Pray: wisdom, authority and protection for those who are campaigning and advocating for the Uighur people and other ethnic groups.
Mission organisations say that the church is the largest social force in China not controlled by the Communist Party, and the Communist government prohibits large meetings and non-communist social media sites. They are also ‘rewriting’ the Bible to reflect the government’s communist worldview. Ask God to bless church leaders with supernatural wisdom and increased unity with one another (1 Corinthians 1:10). Ask Him to move powerfully in the lives of the victims of flooding that displaced millions and killed hundreds recently. Pray for the young generation of Chinese to experience a hunger for truth and freedom that leads them to salvation (Luke 6:21). Also hospitals in Xinjiang Province must abort and kill all babies born in excess of its mandated family planning restricting ethnic minorities to three children including full-term new-borns. In addition to forced birth control and sterilisation, religious minorities are subject to massacres, internment camps, torture, organ harvesting, and disappearances. See
CSW has called on China to release Christian human rights defender and former lawyer Zhang Zhan, who is on a hunger strike, causing fears for her health, after 150 days in detention. She posted videos and articles from Wuhan about the Covid-19 outbreak. Social media platforms are blocked in China. She questioned whether the authorities' response to the epidemic infringed on human rights, and asked if the severity of the outbreak had been covered up. She was deeply concerned about the voiceless Wuhan citizens who face destitution after losing livelihoods. She is accused of ‘picking quarrels and provoking trouble’ and refuses to plead guilty. Zhang’s lawyer met her for the first time in detention on 18 September and reported she was still on a hunger strike and had lost weight. Detention staff are force-feeding her as she refuses to eat or drink anything.

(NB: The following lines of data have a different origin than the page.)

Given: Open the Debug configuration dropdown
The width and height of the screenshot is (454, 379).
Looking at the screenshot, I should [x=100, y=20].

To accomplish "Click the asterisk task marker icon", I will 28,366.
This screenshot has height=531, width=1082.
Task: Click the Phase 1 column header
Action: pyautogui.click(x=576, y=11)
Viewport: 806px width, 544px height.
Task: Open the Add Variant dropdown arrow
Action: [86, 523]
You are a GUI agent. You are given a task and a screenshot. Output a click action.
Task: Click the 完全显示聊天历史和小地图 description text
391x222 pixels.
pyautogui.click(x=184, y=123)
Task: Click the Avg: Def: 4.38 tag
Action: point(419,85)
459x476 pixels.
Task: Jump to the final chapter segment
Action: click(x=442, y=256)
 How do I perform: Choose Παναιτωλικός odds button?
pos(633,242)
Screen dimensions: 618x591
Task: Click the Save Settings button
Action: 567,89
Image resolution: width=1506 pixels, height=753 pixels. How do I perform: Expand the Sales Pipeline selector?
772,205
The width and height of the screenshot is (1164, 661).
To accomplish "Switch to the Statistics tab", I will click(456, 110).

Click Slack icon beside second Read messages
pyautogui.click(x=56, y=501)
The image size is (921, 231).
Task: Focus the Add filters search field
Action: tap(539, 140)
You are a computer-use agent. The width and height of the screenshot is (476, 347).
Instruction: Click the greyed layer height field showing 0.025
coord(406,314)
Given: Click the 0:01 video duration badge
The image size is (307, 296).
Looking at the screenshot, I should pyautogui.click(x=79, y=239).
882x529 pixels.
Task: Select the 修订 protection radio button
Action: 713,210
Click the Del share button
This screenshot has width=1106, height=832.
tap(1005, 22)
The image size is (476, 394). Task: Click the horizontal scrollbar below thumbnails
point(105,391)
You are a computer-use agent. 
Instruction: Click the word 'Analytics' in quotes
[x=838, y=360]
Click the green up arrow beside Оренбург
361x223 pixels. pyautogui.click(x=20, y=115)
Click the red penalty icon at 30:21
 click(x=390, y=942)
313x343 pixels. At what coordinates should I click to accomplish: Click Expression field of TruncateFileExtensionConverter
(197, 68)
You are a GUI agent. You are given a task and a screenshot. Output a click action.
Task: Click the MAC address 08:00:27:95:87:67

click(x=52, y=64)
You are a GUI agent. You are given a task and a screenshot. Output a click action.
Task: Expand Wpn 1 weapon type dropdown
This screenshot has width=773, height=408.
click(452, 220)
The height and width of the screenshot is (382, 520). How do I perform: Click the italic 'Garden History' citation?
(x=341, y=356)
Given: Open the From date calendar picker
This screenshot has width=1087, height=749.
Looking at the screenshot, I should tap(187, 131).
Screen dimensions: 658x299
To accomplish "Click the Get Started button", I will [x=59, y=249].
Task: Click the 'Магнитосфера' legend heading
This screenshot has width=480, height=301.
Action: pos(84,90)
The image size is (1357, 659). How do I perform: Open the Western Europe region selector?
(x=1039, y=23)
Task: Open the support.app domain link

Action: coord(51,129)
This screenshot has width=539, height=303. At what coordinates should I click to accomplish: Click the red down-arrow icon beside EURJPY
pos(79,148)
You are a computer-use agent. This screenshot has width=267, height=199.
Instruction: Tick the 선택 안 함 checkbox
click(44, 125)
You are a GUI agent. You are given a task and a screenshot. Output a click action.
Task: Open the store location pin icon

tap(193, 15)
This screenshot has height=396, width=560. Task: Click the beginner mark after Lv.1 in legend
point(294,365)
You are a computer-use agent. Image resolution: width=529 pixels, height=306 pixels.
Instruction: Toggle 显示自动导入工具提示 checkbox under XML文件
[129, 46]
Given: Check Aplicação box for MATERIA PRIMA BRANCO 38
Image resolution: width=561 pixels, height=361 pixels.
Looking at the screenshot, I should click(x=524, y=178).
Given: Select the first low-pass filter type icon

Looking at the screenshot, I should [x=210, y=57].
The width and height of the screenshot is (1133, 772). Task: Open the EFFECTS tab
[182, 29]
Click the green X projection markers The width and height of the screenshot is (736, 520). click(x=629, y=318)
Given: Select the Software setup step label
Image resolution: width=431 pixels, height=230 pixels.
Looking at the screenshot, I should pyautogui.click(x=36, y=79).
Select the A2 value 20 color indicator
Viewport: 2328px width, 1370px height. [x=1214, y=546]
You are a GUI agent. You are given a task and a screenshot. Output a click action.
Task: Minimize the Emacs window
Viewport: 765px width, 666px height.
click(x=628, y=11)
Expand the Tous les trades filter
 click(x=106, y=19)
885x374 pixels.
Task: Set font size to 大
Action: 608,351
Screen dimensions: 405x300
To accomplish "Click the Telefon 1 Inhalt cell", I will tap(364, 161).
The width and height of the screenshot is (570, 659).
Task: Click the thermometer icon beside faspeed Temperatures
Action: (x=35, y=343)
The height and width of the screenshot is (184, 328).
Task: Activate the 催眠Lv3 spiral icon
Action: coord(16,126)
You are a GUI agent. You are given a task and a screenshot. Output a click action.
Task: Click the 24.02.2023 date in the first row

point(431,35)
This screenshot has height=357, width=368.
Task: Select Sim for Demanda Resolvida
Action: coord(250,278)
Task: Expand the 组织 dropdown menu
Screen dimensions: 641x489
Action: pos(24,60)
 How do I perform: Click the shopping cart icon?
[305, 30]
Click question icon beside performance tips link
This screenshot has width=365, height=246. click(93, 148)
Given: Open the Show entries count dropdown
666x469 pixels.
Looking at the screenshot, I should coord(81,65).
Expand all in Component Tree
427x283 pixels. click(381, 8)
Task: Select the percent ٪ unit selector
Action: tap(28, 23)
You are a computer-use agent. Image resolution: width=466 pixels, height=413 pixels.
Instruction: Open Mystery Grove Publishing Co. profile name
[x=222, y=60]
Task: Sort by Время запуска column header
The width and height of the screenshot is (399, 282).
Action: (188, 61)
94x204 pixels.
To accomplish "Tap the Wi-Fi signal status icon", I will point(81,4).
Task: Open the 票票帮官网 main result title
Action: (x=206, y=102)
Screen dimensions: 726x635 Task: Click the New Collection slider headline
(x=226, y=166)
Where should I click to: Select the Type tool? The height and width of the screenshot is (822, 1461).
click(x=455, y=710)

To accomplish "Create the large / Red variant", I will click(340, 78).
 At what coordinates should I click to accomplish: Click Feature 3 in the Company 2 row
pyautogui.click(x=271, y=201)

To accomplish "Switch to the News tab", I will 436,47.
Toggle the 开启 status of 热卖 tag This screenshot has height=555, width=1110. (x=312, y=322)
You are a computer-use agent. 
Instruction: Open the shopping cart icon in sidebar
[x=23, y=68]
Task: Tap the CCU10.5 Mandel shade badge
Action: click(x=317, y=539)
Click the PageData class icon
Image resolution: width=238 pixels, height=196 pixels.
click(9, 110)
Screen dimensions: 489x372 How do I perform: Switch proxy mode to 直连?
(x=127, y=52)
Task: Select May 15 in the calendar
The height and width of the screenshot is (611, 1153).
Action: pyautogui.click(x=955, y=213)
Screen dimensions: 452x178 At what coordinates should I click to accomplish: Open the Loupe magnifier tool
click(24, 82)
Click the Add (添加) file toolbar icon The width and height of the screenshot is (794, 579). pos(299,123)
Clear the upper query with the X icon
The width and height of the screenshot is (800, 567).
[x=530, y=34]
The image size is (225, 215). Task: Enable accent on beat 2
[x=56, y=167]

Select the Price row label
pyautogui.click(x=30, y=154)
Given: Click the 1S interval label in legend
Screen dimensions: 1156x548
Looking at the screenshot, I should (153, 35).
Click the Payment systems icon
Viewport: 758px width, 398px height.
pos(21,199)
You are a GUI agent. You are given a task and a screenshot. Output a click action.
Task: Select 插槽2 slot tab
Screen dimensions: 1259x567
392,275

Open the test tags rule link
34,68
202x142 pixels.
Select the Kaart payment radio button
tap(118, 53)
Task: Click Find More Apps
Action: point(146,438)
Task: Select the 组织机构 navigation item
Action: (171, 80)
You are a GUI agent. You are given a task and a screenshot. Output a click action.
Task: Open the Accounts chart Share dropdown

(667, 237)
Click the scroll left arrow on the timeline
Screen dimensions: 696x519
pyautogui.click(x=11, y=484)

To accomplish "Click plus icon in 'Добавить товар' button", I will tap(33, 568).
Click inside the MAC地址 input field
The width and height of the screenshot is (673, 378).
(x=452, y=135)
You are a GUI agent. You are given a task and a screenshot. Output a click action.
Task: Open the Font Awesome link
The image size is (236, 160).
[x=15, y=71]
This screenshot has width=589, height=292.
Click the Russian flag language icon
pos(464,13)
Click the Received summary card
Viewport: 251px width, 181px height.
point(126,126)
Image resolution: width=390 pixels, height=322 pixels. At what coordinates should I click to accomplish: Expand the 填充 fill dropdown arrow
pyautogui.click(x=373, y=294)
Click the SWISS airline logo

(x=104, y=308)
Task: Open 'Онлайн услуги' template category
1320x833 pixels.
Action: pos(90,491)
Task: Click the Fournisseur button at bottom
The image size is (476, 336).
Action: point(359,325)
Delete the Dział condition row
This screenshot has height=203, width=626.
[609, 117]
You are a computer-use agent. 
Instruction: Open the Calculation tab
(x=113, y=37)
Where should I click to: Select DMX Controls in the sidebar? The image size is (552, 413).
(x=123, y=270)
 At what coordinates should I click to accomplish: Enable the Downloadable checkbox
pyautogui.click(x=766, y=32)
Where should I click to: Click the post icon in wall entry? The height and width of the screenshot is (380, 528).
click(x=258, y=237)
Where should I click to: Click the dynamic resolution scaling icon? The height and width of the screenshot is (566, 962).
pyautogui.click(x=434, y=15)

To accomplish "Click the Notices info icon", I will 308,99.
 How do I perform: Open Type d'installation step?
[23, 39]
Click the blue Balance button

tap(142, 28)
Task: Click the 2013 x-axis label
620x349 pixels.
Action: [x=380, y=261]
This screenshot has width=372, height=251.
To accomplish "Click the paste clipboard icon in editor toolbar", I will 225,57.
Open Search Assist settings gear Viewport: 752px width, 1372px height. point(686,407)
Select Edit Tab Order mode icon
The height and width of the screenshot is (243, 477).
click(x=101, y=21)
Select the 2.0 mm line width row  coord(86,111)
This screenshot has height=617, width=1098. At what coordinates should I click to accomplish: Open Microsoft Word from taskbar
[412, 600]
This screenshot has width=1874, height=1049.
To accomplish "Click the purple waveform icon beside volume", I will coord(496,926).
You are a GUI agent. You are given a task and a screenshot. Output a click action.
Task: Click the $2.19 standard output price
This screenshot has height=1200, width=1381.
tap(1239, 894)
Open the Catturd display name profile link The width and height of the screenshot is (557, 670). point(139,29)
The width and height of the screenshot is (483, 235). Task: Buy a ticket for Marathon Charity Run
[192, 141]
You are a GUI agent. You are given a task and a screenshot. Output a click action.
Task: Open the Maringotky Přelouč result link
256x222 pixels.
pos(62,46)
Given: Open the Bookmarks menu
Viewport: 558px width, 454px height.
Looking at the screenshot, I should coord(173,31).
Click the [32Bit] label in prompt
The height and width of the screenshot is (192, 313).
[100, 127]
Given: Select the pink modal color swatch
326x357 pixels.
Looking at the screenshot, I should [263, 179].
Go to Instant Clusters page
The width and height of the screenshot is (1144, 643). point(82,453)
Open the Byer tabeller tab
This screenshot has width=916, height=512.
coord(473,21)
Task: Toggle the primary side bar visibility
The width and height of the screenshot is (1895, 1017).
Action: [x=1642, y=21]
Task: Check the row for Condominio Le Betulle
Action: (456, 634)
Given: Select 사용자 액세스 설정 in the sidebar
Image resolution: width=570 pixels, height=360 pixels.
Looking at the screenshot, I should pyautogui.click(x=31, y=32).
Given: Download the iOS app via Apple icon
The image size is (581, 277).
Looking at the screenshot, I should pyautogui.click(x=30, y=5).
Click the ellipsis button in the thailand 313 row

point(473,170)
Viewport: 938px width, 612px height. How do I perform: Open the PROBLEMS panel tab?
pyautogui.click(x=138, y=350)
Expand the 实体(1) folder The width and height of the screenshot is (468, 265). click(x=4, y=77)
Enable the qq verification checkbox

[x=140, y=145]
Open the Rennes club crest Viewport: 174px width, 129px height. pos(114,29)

Patches on US uniforms made for military exercises off California’s coast showed an MQ-9 Reaper drone superimposed over a red silhouette of China. Throughout September the US has staged simulated island assault exercises featuring this red silhouette in what China described as a provocative gesture, saying China would fight back if the US attacked them in the South China Sea. US-based Air Force magazine reported that the military training suggested the air force was focusing more on the Pacific region. The drills deployed the Navy’s carrier strike groups, submarines and other vessels and aircraft to the eastern Pacific, plus transport aircraft and special warfare and marine corps personnel. The squadron commander said, ‘It’s a demonstration of our capability to rapidly move the MQ-9 anywhere in the world and then get out, showing its operational reach capabilities.’
Taiwan has reported a sharp rise in incursions by Chinese warplanes into its air defence identification zone. Foreign minister Joseph Wu urged Beijing to ‘return to civilised international standards’ after a Chinese foreign ministry spokesman said there was no so-called median line in the Taiwan Strait ‘as Taiwan is an inseparable part of Chinese territory’, to be taken by force if necessary, even though the island has been self-ruled for more than 70 years. Beijing has ratcheted up pressure on the democratic island since the 2016 election of President Tsai who rejects its view that Taiwan is part of ‘one China’. Taiwan accuses China of violating a long-held tacit agreement after China’s fighter jets began crossing the median line of the waters that separate the two sides. Now tension between the two is at its highest in years, with Taiwanese fighter jets scrambling to intercept the Chinese aircraft last week.